Mais non, ce n’est pas vrai, je vous déteste, je ne veux pas vous revoir, je ne vous reverrai pas et je maudis ma main dont je n’ai plus été la maîtresse, Je maudis le désir qui lui montre le chemin, je reprends la lettre échappée de mes doigts au moment où ils se sont cramponnés à l’oreiller de mon sofa. Je lis cette ligne où tu me parles de l’impression de mon haleine sur tes cuisses, je vois ce point noir et parfumé auquel j’aspirais et que j’allais toucher avec mes lèvres, dévorer avec mes dents, quand un mot de toi… Mais je n’entends pas ce que tu m’as dit, je ne m’en souviens pas, je ne veux pas m’en souvenir, je n’ai de mémoire que dans les yeux. Dieu ! quelles belles cuisses ! Dieu ! le beau ventre ! Que ce que je n’ai pas vu doit être beau et voilà que pour la seconde fois… Non, je ne veux pas, je suis folle, demain je serai pâle à mourir, laide à faire peur ! Ah ! charmeuse maudite ! Non, je ne le ferai pas !… Violette, ta bouche… ta gorge… ton… Ah ! mon Dieu !… Ah ! quand te reverrai-je ?…

Ton Odette, honteuse d’elle-même et qui se cache la tête je ne sais où.

— Eh ! bien ! lui dis-je, à la bonne heure, voilà de la passion ou je ne m’y connais pas.
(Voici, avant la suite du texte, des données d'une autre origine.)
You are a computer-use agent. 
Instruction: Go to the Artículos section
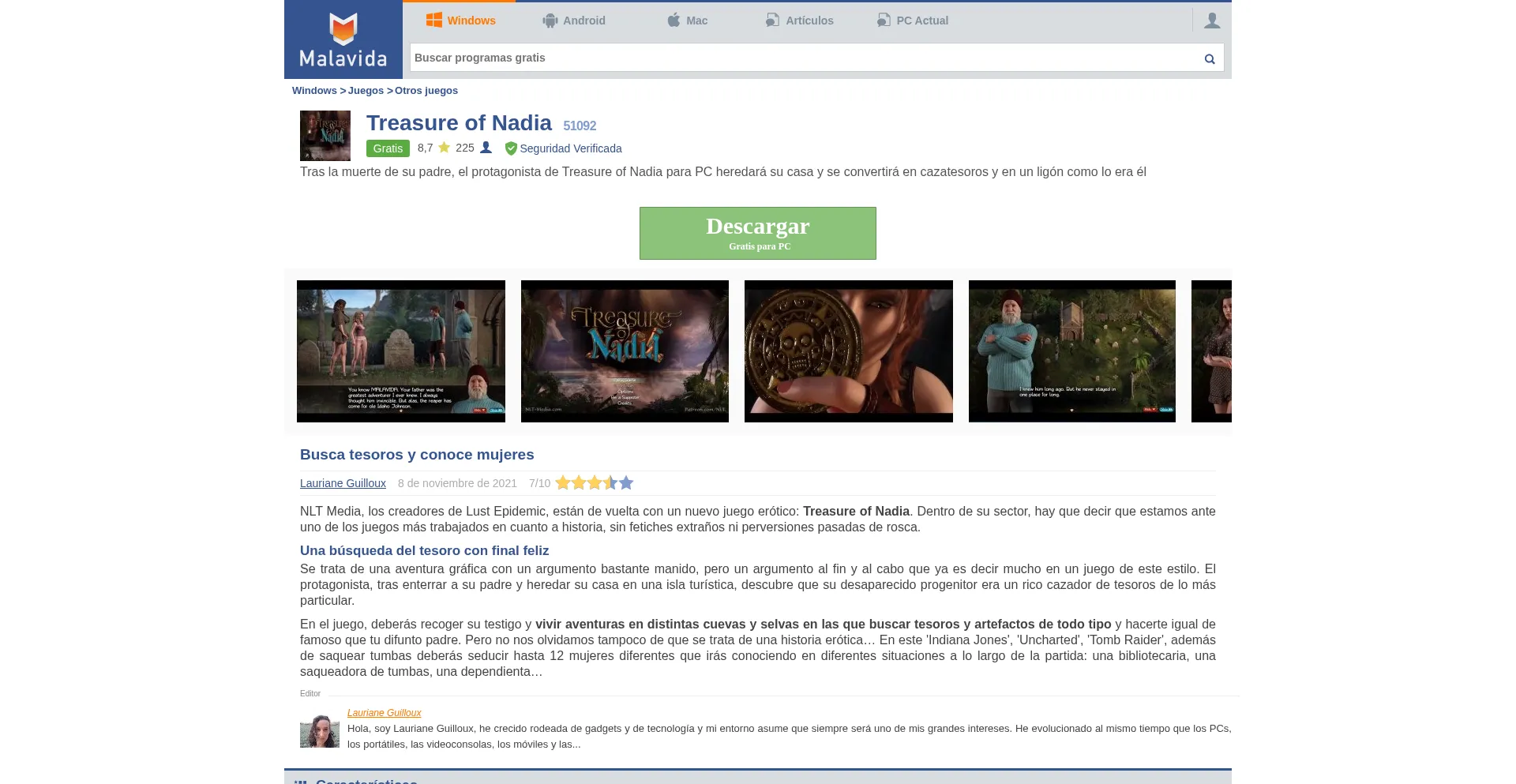[799, 21]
Il faudra que je prenne un croquis de vous deux au moment suprême…

— Monsieur Christian !…

— Voyons, répondons. Que vas-tu lui dire ?

— Tu sais bien que c’est toi qui dictes, je ne fais moi que tenir la plume.

— Alors, écris.

Chère Odette !

Demain à neuf heures du matin, Christian me quitte ; c’est l’heure où je prends mon bain. Vous m’avez offert de prendre un bain avec vous, je vous offre d’en prendre un avec moi quoique je ne sache pas quel plaisir vous y aurez.

Je n’ai aucune idée de ce que peut être l’amour entre deux femmes ; il faudra que sous ce rapport vous m’appreniez tout. Je ne sais rien, j’en suis confuse.

Mais avec vous, j’apprendrai vite, car je vous aime.

Ta Violette.

Elle cacheta la lettre, mit l’adresse et appelant Léonie.

— Faites porter cela par un commissionnaire, dit-elle.

— Ce soir, ce soir, entendez-vous, insistai-je.

— Que monsieur soit tranquille, la lettre sera portée ce soir, répondit la femme de chambre. Et elle sortit.

Une minute après elle rentra.

Mademoiselle, dit-elle, le nègre de madame la comtesse vient voir s’il y a une réponse à la lettre de sa maîtresse ; puis-je lui donner celle que vous venez de me remettre ?

— Donnez-la-lui et bien vite.

Léonie sortit cette fois pour ne plus rentrer.

— Elle était pressée la comtesse, fis-je.

— Que faut-il que je fasse demain, demanda Violette.

— Ce que tu voudras, je te laisse à tes inspirations.

— C’est bien, dit-elle, je te donnerai le plus de plaisir que je pourrai, en attendant.